8.How do you implement effective monitoring and alerting?

medium
How to approach thisCollect the four golden signals: latency, traffic, errors, and saturation. Use structured logging, metrics (Prometheus/Datadog), and distributed tracing (Jaeger/OpenTelemetry). Alert on symptoms (high error rate) not causes (high CPU). Use runbooks linked from alerts. Page only for user-facing impact. Use dashboards for investigation, not alerting.

9.Describe how you would run a blameless post-mortem.

easy
How to approach thisWithin 48 hours of the incident: gather a timeline of events, identify contributing factors (not root cause, because there are usually multiple), document what worked well and what did not, and produce actionable follow-up items with owners and deadlines. Focus on system improvements, not individual mistakes. Publish the document widely to spread learnings.

10.How does a load balancer work, and what algorithms can it use?

easy
How to approach thisA load balancer distributes incoming traffic across multiple backend servers. Algorithms: round-robin (equal distribution), weighted round-robin (more traffic to stronger servers), least connections (send to the least busy server), IP hash (sticky sessions by client IP). Layer 4 (TCP) is faster; Layer 7 (HTTP) can route based on URL path, headers, or cookies.

11.What is GitOps, and how does it differ from traditional CI/CD?

medium
How to approach thisGitOps uses a Git repository as the single source of truth for infrastructure and application state. A controller (ArgoCD, Flux) watches the repo and reconciles the actual state with the desired state. Unlike traditional CI/CD where a pipeline pushes changes, GitOps pulls desired state. Benefits: auditability, easy rollback (git revert), and declarative configuration.

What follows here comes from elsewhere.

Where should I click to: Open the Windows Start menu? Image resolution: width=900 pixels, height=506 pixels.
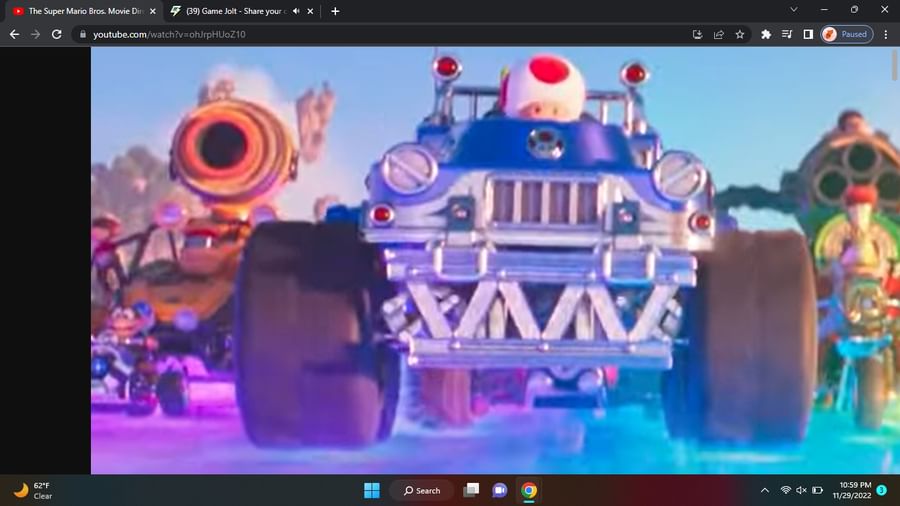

12.How would you handle a major production incident that is affecting all users?

hard
How to approach thisImmediate: communicate to stakeholders ('we are aware and investigating'). Triage: identify the blast radius and impact. Mitigate: roll back, toggle feature flags, scale up, or redirect traffic. Fix: once mitigated, investigate root cause. Communicate: provide regular status updates. After: run a post-mortem, implement preventive measures, and test them.